System architecture

GVVM is a C++17 cloud-resolving model using Kokkos for on-device parallelism (CUDA backend enabled in CMake), MPI for distributed memory, and optional NCCL for collectives on NVIDIA GPUs when ENABLE_NCCL is on.

Repository layout (application code)

Path	Role
`src/main.cpp`	MPI init, Kokkos init, optional NCCL, config load, split communicators for I/O servers, `Grid` / `Parameters` / `State` / `HaloExchanger` / `Model` / `OutputManager`, time loop
`src/driver/`	`Model`: orchestrates dynamical core, physics, and tendencies; implements `init`, `run_step`, `finalize`
`src/core/`	`Grid`, `State`, `Field`, `Parameters`, `HaloExchanger`, initializer, boundary helpers
`src/dynamics/`	Vector-vorticity dynamical core, time integration, forcings (sponge, nudging, random), idealized tests
`src/physics/`	P3 (`p3/`), RRTMGP (`rrtmgp/`), turbulence, surface, land (Noah); CMake aggregates as `eamxx_physics` interface + static libs
`src/io/`	`OutputManager` (ADIOS2), `IOServer` (SST consumer to HDF5)
`src/utils/`	`ConfigurationManager` (JSON via nlohmann), timing and timers
`src/share/`	Shared EAMxx-derived utilities, constants, physics helpers
`externals/ekat/`	EKAT submodule: logging, YAML, testing utilities, Kokkos integration (this only used in EAMxx-related things)
`rundata/`	Sample `default_config.json`, initial profiles, initial fields, P3 lookup tables

Fortran pieces (e.g. Noah OpenACC) are linked through the physics/land subtree as required by CMake.

Execution model

MPI: MPI_Init, then optional shared-memory communicator sizing to set OpenMP threads per rank (omp_set_num_threads).
GPU: cudaGetDeviceCount / cudaGetDevice; Kokkos is initialized with set_device_id from the node-local rank modulo GPU count.
Configuration: ConfigurationManager loads JSON (default ../rundata/input_configs/default_config.json or CLI path).
I/O split: If --io-tasks N > 0, ranks are colored into simulation vs I/O; I/O ranks call run_io_server and exit; simulation ranks continue.
Simulation ranks: NCCL communicator is created when enabled; Grid builds a Cartesian MPI decomposition; State and HaloExchanger are constructed; Model::init runs initializer and optional physics initialize/init; OutputManager writes initial step; the loop calls model.run_step(dt) until simulation.total_time_s is reached.

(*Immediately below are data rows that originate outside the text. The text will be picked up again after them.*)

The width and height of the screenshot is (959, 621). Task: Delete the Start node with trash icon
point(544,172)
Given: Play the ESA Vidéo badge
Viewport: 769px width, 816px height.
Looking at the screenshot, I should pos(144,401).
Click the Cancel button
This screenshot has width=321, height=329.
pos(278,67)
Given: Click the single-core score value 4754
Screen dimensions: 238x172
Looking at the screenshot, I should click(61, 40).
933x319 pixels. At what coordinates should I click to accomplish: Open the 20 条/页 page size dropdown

Major libraries (CMake targets)

vvm_driver — Model
vvm_core — grid, state, halos, parameters
vvm_dynamics — dynamical core and related forcings
vvm_io — ADIOS2 output and I/O server
vvm_utils — configuration and timing
scream_share — shared EAMxx code
vvm_physics — interface aggregating P3, RRTMGP, turbulence, surface, land

The executable links MPI::MPI_CXX, Kokkos::kokkos, and the targets above.

Communication

Halo exchange: HaloExchanger exchanges halos for listed fields; CUDA graph optimization is configurable via optimization.cuda_graph_halo_exchange in JSON.
NCCL: Used when ENABLE_NCCL is defined; HaloExchanger and State constructors take ncclComm_t and a CUDA stream in that build.

Configuration

JSON keys are resolved with dotted paths (e.g. physics.p3.enable_p3) in ConfigurationManager::find_node. No separate YAML runtime config is required for the main executable; EKAT may use YAML for its own tooling in subprojects.